Slow? ZFS performance

levinet

Cadet
Joined
Jan 9, 2021
Messages
9
Hey!

I have this setup:

HP DL380E G8
LSI 9207-8i HBA
Qlogic QLE2562 FC
64GB RAM

HDD:
3X HGST 6TB 4Kn
2x Seagate enterprise capacity 6TB 512e
2x Seagate EXOS 7E2 6TB 512e


Here is the problem:

I created a zvol and i connected via FC to an esxi host.

I tested with RDM and a VMFS datastore.

Here are the benchmark results without zfs set primarycache=none
Here are the benchmark result with zfs set pimarycache=none

When i copy a file to the RDM or the VMFS disk the speeds are very interesting...

Starts with 240MB/s (SATA2 SSD) or 400-500MB/s (NVMe SSD) (depends on where do i copy from) and after a while slows down to 100-165MB/s or lower, sometimes reach 0MB/s and stop for a second.

I think something is not good here.

Thanks

ashift=12
zvol block size = 128k
The main dataset record size=1M
 
Last edited by a moderator:

sretalla

Powered by Neutrality
Moderator
Joined
Jan 1, 2016
Messages
9,703

levinet

Cadet
Joined
Jan 9, 2021
Messages
9
I recommend reading this material:

The section on VMs mentions 4K block size.

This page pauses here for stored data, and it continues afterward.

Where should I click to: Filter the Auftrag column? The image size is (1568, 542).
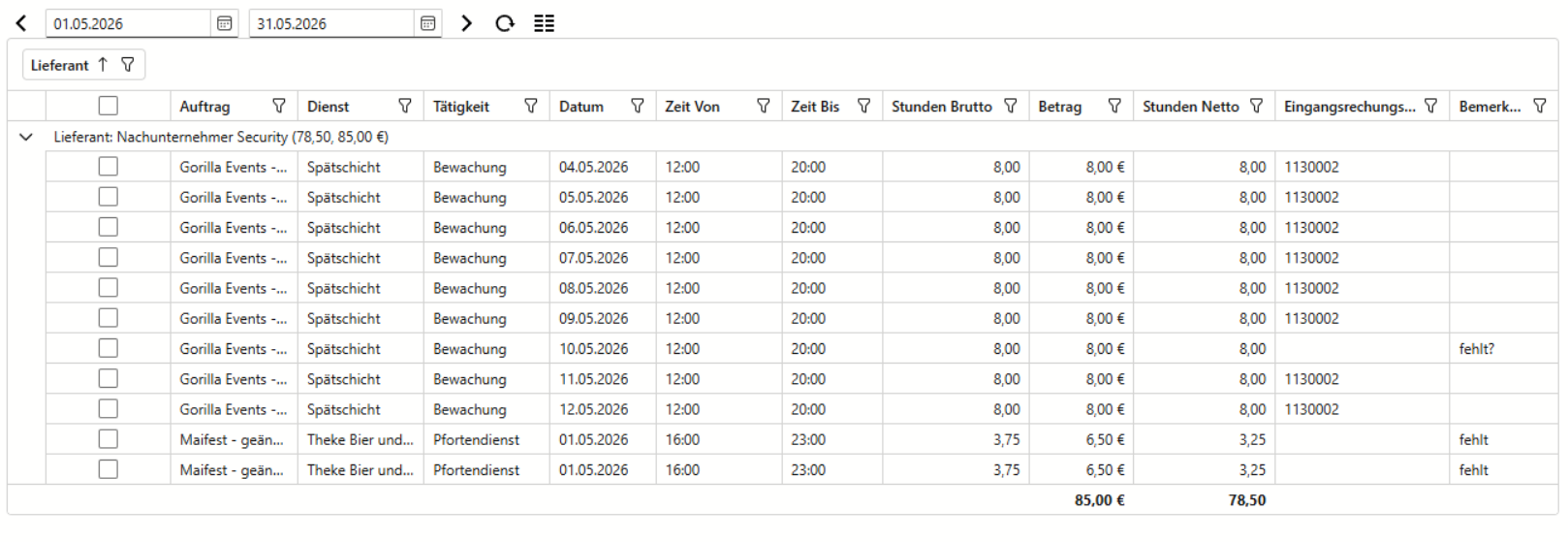(279, 106)
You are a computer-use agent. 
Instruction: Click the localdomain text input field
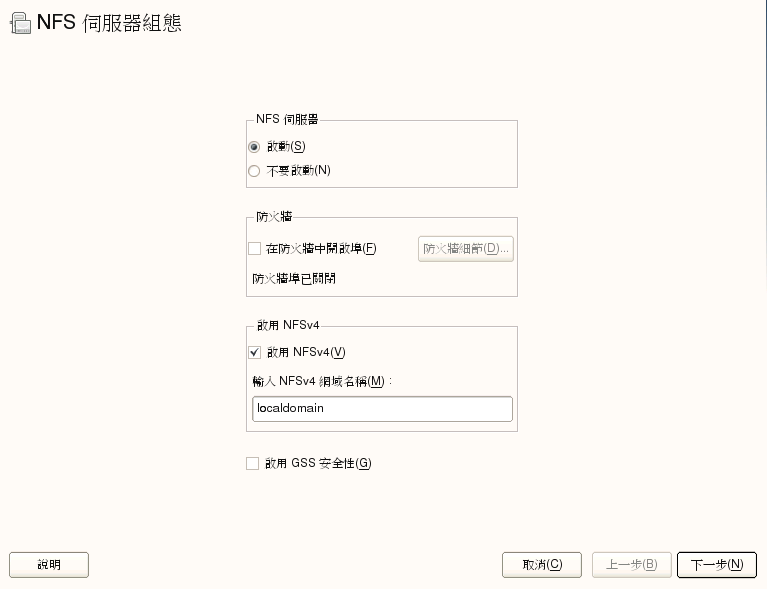coord(382,409)
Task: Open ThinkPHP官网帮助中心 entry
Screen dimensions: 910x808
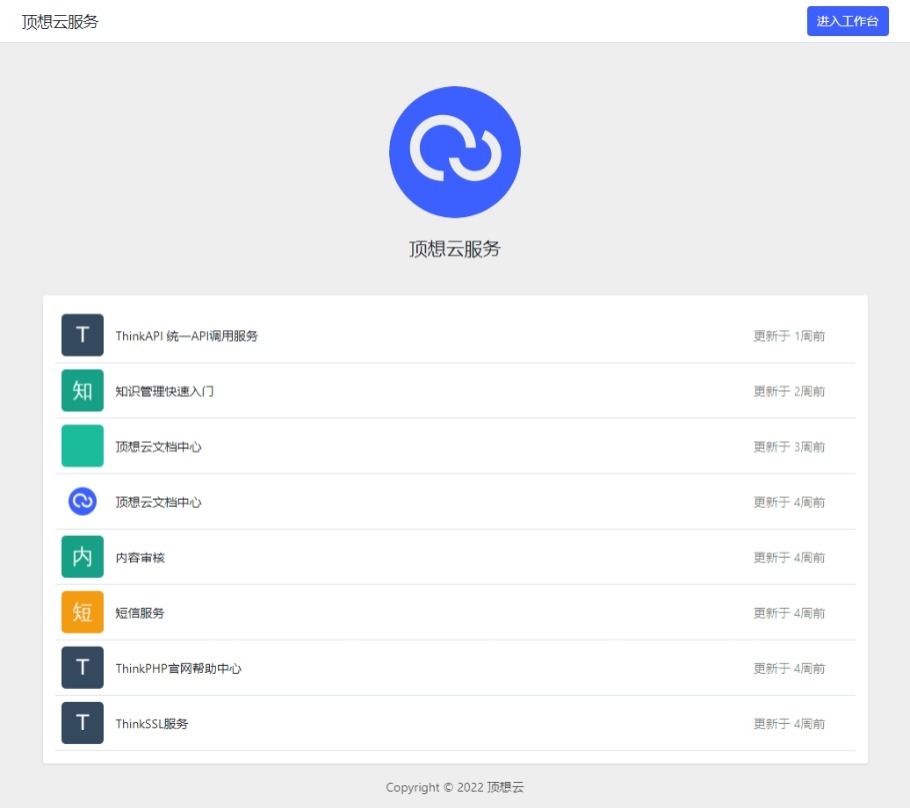Action: [x=182, y=668]
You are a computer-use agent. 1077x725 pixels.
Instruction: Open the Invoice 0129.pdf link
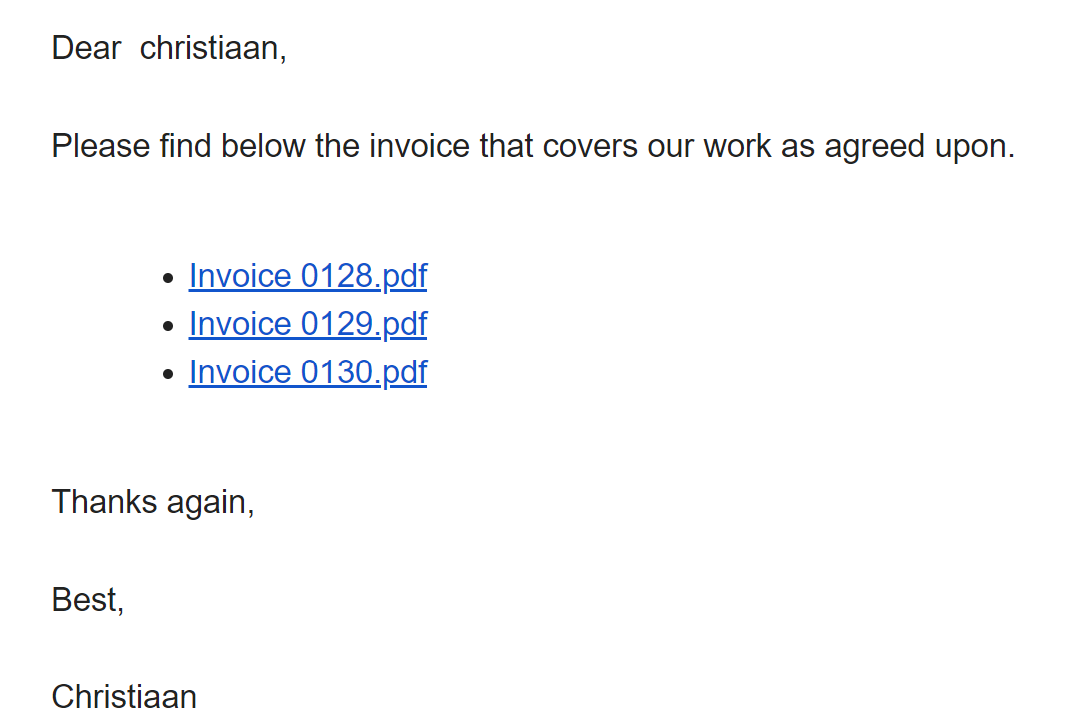pyautogui.click(x=308, y=325)
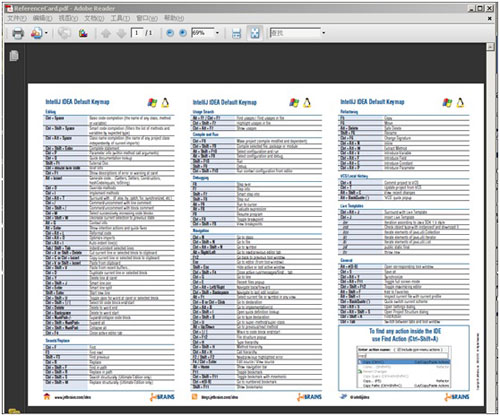Open the 文件 (File) menu
This screenshot has width=500, height=416.
pos(17,18)
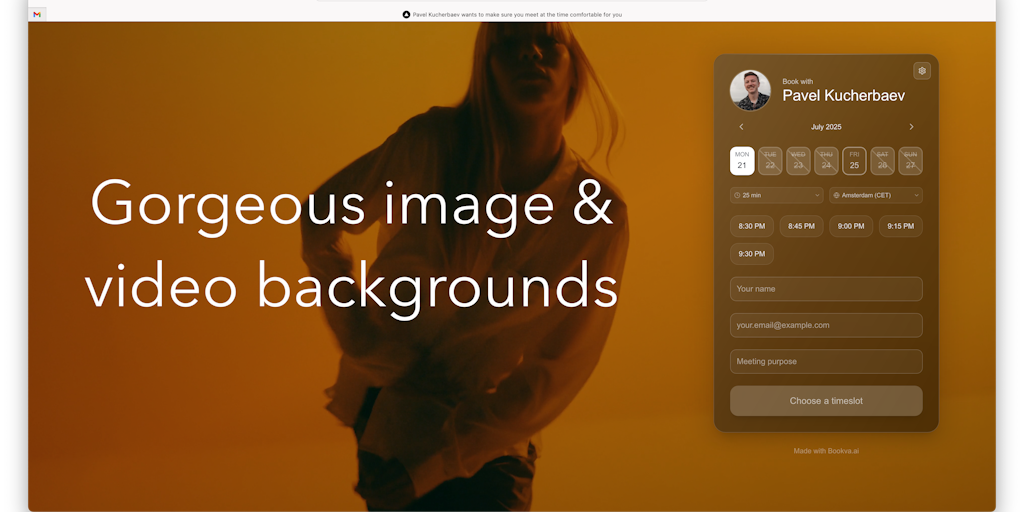Click the globe icon in timezone selector
This screenshot has width=1024, height=512.
tap(837, 195)
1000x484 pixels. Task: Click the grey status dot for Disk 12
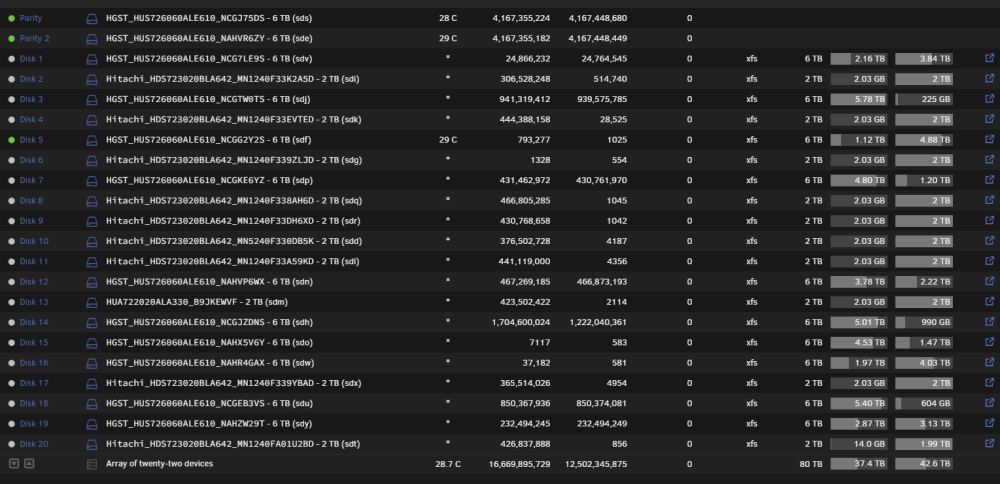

You may want to read the section under the General recommendations on NVME overprovisioning and pool geometry too.

RAIDZ1 isn't a good option for block storage. Read here for more information on that: https://www.truenas.com/community/threads/the-path-to-success-for-block-storage.81165/


Thank you, i'll read it.

I use RAIDz2 for this 7 hdd
 

sretalla

Powered by Neutrality
Moderator
Joined
Jan 1, 2016
Messages
9,703

levinet

Cadet
Joined
Jan 9, 2021
Messages
9
OK, RAIDZ2 is an equally poor choice. You need mirrors for IOPS.

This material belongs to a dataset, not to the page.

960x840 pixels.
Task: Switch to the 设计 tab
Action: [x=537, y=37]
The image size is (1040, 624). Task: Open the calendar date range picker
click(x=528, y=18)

I dont want to use this pool for running VM's, i just want to use it for DATA only, but the speed result are interesting, thats why i asked
 

HoneyBadger

actually does care
Administrator
Moderator
iXsystems
Joined
Feb 6, 2014
Messages
5,112
I dont want to use this pool for running VM's, i just want to use it for DATA only, but the speed result are interesting, thats why i asked

The overall issue remains the same - your network (or FC in this case) connection is faster than your back-end vdev, and you're writing asynchronously.

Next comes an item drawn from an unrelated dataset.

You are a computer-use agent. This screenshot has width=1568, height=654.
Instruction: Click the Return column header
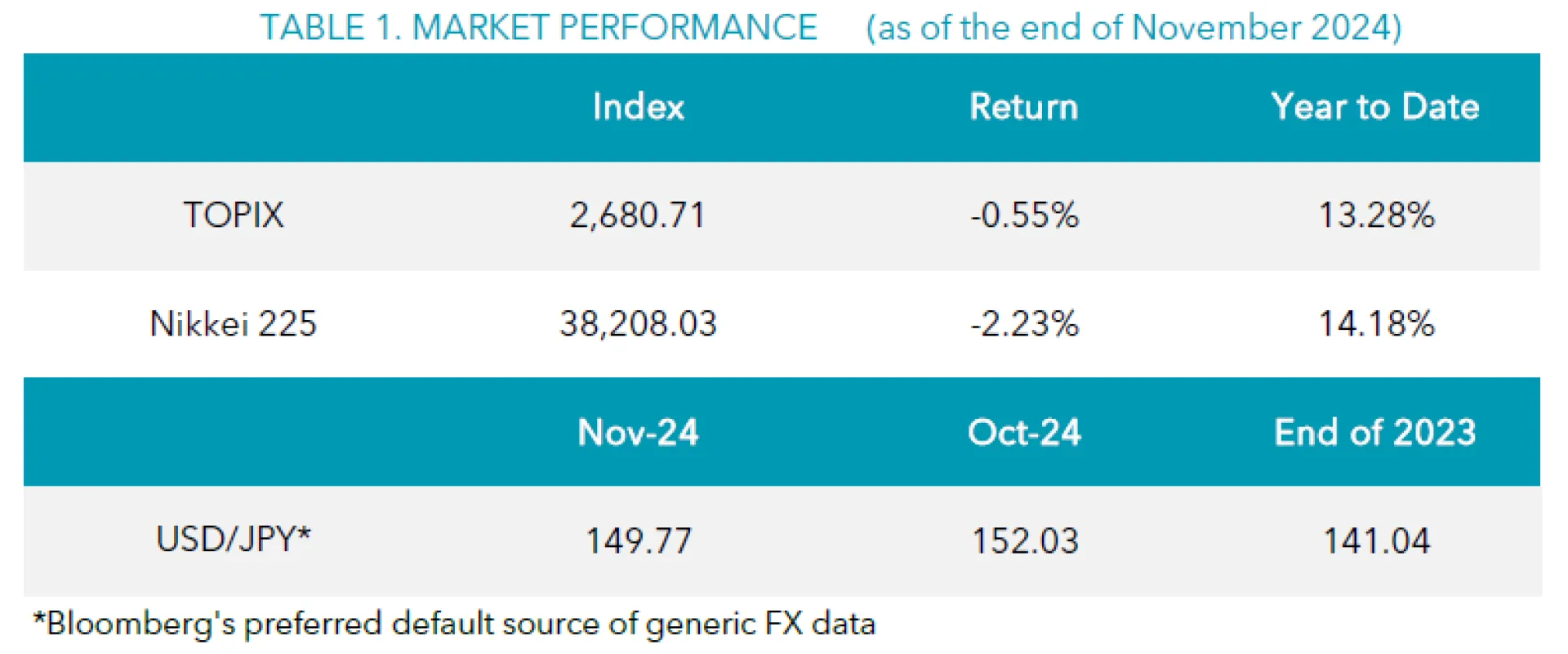point(1023,107)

Your FC card can ingest data at 800MB/s which you see in the cached results, but your single 7-disk RAIDZ2 can't write that fast. Eventually the ZFS write throttle kicks in and forces the data to back off, eventually all the way to zero. As soon as it can make some headroom in the dirty data buffer, the FC firehose opens again for a fraction of a second and the throttle is back on.
 

levinet

Cadet
Joined
Jan 9, 2021
Messages
9
I tried an SMB share on the freenas server and the results are so low, starting with 115MB/s (this is fine) but within 10secs drops to 40-60MB/s speed, so no Fibre Channel and speed results are the same...
 

sretalla

Powered by Neutrality
Moderator
Joined
Jan 1, 2016
Messages
9,703
Any idea?
You don't mention anything about having tried the 4K suggestion (or anything else you might have found in the ZFS tuning document I linked to.

I dont want to use this pool for running VM's,
Here is the problem:

I created a zvol and i connected via FC to an esxi host.

I tested with RDM and a VMFS datastore.
Those two statements seem contradictory.
Can you explain better what you are doing?
 

levinet

Cadet
Joined
Jan 9, 2021
Messages
9
I wrote this previously: "I tried an SMB share on the freenas server and the results are so low, starting with 115MB/s (this is fine) but within 10secs drops to 40-60MB/s speed, so no Fibre Channel and speed results are the same... " <--- These result are measured on the freenas box SMB share, so the problem is not with the fibre channel, thats why am i complaining...

So i try to explain what i want to do:

I want ONE raidz2 pool.
I just want to use for storing data only not for running VM's operating systems!
I want to connect the freenas box via via FibreChannel to the esxi host.
Thats all and thats why i created this thread.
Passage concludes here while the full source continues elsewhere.